→ **EXERCISE AIM**
Rewrite the passage from the article on nuclear arms talk in South Korea and Japan, starting at "North Korea's claim" and ending at "Heavy Industries group.", with "pebble" changed to "slingshot".

North Korea's claim this week to have successfully conducted a third underground nuclear test is prompting some in South Korea and Japan to advocate possessing their own such weapons.
South Korean lawmaker Chung Mong-joon of the governing Saenuri (New Frontier) party made such a remark during a meeting of his colleagues from the National Assembly, comparing the situation with North Korea to “a gangster in the neighborhood buying a brand-new machine gun” and trying to defend oneself with merely a pebble.
Chung is no fringe politician. He is the country's wealthiest lawmaker through his controlling shares in the Hyundai Heavy Industries group.
The JoongAng Ilbo
, major South Korean newspaper, terming North Korea's latest test an existential threat to Seoul
, questions whether the country should arm itself with nuclear weapons and if the United States will ultimately protect it if Pyongyang were to threaten a nuclear attack.
A spokesman for the opposition Democratic United Party, Park Yong-jin, criticizes the ruling party for failing during the past it is not possible to solve the problem of North Korea's nuclear program with a South Korean nuclear armament.
Another option is reintroducing U.S. nuclear weapons onto the Korean peninsula.
But South Korea “is not considering bringing in tactical nuclear weapons right now because the priority is to make North Korea give up its nuclear armament,” says Defense Ministry spokesman Kim Min-seok.
The nuclear debate is not limited to South Korea.
Japan also concerned
Former four-term Tokyo governor Shintaro Ishihara, now a member of parliament, and co-leader of the Japan Restoration Party, has openly stated his country should have nuclear bombs to counter China, North Korea and Russia.

→ **RECORD LIST**
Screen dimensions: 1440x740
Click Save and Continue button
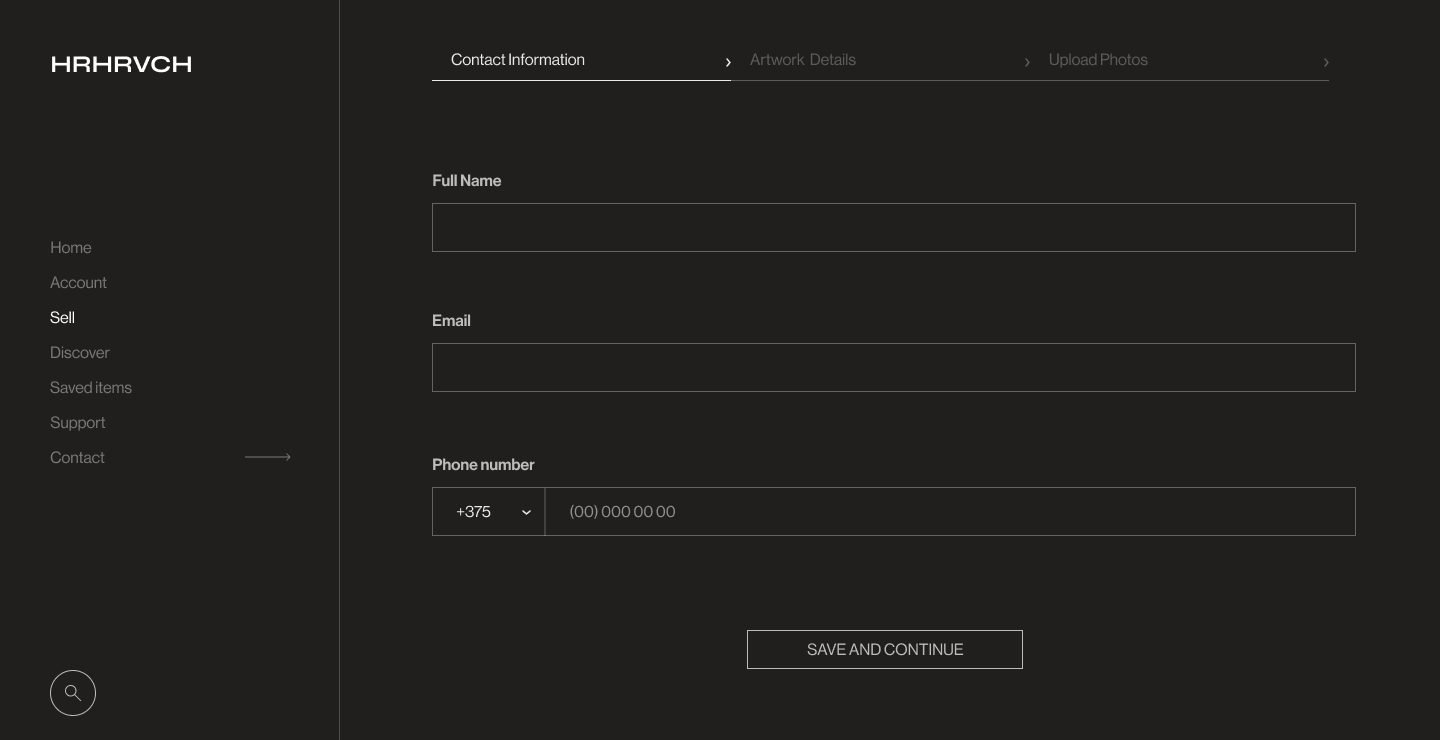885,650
...
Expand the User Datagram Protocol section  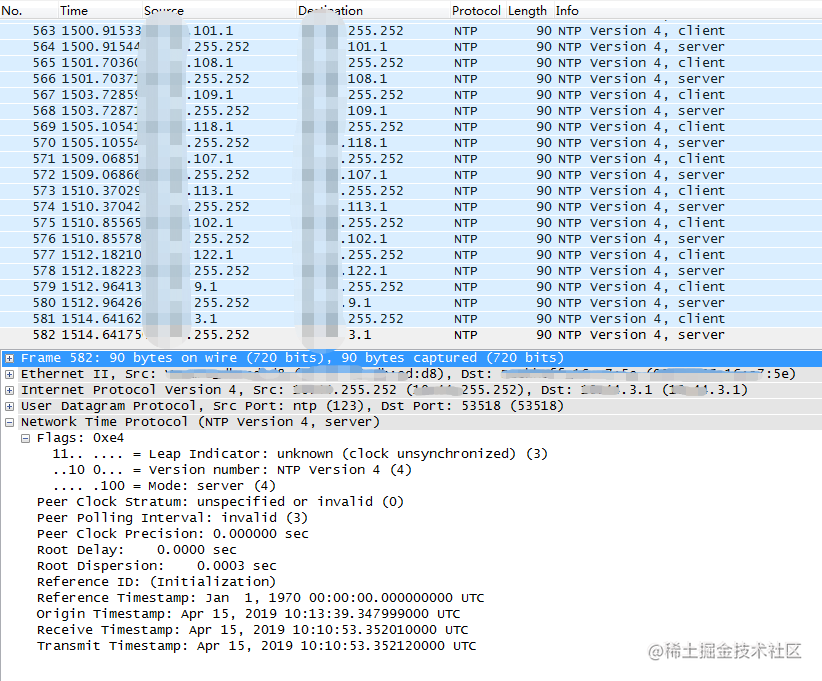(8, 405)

→ **TASK SOLUTION**
North Korea's claim this week to have successfully conducted a third underground nuclear test is prompting some in South Korea and Japan to advocate possessing their own such weapons.
South Korean lawmaker Chung Mong-joon of the governing Saenuri (New Frontier) party made such a remark during a meeting of his colleagues from the National Assembly, comparing the situation with North Korea to “a gangster in the neighborhood buying a brand-new machine gun” and trying to defend oneself with merely a slingshot.
Chung is no fringe politician. He is the country's wealthiest lawmaker through his controlling shares in the Hyundai Heavy Industries group.